Task
The result should be the lines from the one holding "Instruction: Click the 游戏说明 column header" to the final line of the records below, repeated exactly and with no pictures.

Supplied material
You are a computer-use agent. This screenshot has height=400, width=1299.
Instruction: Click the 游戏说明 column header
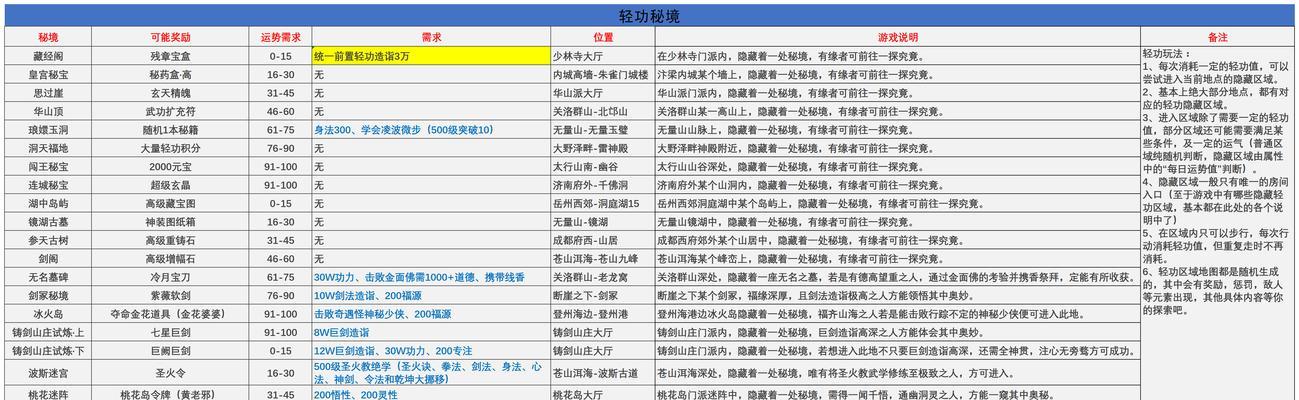point(897,37)
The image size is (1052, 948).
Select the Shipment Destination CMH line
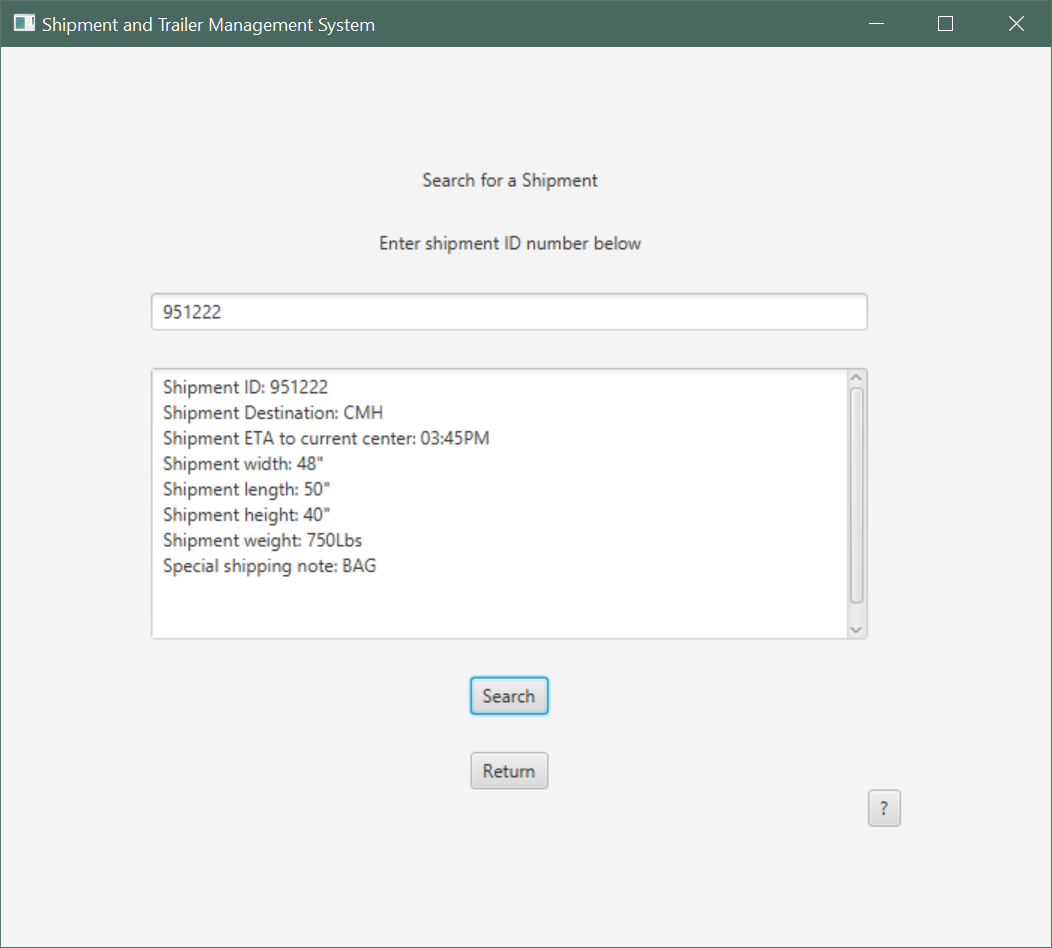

Response
Instruction: Click the 游戏说明 column header
point(897,37)
The image size is (1052, 948).
Select the Shipment Destination CMH line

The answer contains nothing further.